**ページの抜き書き**.
☆ ☆ ☆ ☆ ☆
スノッブでゴージャスな007は、21世紀は暮らしにくいとは残念なことだ。

No.4 4点 E-BANKER
(2018/01/03 11:10登録)
言わずと知れた007=ジェームズ・ボンド。
フレミングが発表した小説第一作目が本作なのは知らなかった・・・
1953年の発表。

~英国が誇る秘密情報部。なかでもダブル零(ゼロ)のコードを持つのは、どんな状況をも冷静に切り抜ける腕利きばかり。党の資金を使い込んだソ連の大物工作員がカジノの勝負で一挙に穴埋めを図るつもりらしい。それを阻止すべく、カジノ・ロワイヤルに送り込まれたジェームズ・ボンド。華麗なカジノを舞台に、息詰まる勝負の裏で、密かにめぐらされる陰謀。007ジェームズ・ボンド登場!~

ファンの方には申し訳ないけど、個人的には全く思い入れのない“007”シリーズ。
小説として読んだらこんな感じだったんだねぇ・・・
なる程。正直、趣味には合わなかった。
☆ ☆ ☆ ☆ ☆
**やること 1**. 007の感想文によると、この小説が発表されたのは何年ですか。
**やること 2**. 007の感想文のうち、「フレミングが発表した小説第一作目が本作なのは知らなかった・・・」を含む言葉で始まり「なる程。正直、趣味には合わなかった。」で終わる部分を、一字も変えずに書き写してください。
**やること 3**. 007の感想文の続きを、最後の文のあとから書いてください。
この後のエントリーは、別のところから集めたものです。
☆ ☆ ☆ ☆ ☆
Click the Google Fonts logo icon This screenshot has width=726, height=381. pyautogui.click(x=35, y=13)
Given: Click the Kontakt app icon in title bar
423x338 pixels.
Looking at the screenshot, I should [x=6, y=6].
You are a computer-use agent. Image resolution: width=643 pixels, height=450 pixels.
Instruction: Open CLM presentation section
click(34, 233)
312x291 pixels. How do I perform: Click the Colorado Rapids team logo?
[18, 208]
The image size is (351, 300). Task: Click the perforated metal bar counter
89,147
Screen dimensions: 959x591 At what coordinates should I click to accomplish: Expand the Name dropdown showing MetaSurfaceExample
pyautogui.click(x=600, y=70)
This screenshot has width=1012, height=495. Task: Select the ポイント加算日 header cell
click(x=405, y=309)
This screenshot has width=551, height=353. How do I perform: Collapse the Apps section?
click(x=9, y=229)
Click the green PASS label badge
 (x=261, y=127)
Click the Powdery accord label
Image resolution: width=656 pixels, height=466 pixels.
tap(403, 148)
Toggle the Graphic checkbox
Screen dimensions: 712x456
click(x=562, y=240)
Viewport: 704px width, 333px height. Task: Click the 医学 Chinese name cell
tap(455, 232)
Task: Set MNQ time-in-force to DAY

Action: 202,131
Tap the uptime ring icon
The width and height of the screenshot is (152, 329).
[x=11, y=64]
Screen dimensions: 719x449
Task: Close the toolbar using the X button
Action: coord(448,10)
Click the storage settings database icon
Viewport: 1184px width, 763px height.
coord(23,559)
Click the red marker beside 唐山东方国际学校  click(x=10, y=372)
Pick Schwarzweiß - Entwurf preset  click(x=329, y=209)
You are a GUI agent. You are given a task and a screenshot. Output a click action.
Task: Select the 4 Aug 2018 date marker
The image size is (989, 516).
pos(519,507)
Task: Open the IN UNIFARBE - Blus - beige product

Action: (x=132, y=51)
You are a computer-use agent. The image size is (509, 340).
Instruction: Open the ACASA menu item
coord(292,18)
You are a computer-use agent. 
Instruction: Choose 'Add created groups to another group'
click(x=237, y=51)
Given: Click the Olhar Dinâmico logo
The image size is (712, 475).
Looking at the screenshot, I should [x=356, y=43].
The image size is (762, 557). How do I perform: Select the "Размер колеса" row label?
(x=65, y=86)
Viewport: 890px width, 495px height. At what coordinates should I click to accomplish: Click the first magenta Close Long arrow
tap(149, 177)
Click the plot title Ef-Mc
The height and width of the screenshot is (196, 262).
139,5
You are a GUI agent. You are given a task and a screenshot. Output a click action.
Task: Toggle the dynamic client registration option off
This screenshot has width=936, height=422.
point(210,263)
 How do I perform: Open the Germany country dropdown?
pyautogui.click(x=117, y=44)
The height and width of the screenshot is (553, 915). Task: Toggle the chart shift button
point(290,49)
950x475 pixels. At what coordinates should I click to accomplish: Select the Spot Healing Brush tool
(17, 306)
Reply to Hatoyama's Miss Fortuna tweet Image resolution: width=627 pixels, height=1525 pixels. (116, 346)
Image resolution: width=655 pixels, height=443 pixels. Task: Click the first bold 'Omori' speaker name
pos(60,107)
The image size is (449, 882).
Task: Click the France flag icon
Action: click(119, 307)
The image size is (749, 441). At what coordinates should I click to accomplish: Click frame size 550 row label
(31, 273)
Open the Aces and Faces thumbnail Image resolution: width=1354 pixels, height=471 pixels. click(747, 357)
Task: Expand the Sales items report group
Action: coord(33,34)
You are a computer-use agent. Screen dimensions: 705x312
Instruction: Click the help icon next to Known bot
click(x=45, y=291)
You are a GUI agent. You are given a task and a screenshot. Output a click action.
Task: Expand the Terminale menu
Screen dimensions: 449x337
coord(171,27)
☆ ☆ ☆ ☆ ☆
**答え 1**. 1953年です。

**答え 2**.
フレミングが発表した小説第一作目が本作なのは知らなかった・・・
1953年の発表。

~英国が誇る秘密情報部。なかでもダブル零(ゼロ)のコードを持つのは、どんな状況をも冷静に切り抜ける腕利きばかり。党の資金を使い込んだソ連の大物工作員がカジノの勝負で一挙に穴埋めを図るつもりらしい。それを阻止すべく、カジノ・ロワイヤルに送り込まれたジェームズ・ボンド。華麗なカジノを舞台に、息詰まる勝負の裏で、密かにめぐらされる陰謀。007ジェームズ・ボンド登場!~

ファンの方には申し訳ないけど、個人的には全く思い入れのない“007”シリーズ。
小説として読んだらこんな感じだったんだねぇ・・・
なる程。正直、趣味には合わなかった。

**答え 3**.
もちろん時代性もあるし、シリーズ一作目でこなれてないということもあるんだろうけど、全般的に陳腐さが目立った印象。
唯一、敵(ル・シッフル)とのバカラ勝負のシーンだけはやや興奮したけど、ボンドが窮地を脱したあとのヴェスパーとの“ラブゲーム”(?)
ありゃないだろう。
もう展開が見え見えではないか?

ジェームズ・ボンドのキャラも今ひとつ確立されてない感じがして、勝手な思い込みよりも、かなり軟派な印象だった。
序盤は「女なんて邪魔なだけだ・・・」とかなんとか言ってたくせに、大怪我を負った後は、ひたすらヴェスパーを追いかけ、求婚までする始末!
ホロ苦い結末となるラストが救いかも知れない。
というわけで、うーん、高い評価は無理かな。
地上波でさんざん流された過去の映画も見たことないんけど、これからも多分見ないな・・・

No.3 7点 蟷螂の斧
(2016/03/08 11:54登録)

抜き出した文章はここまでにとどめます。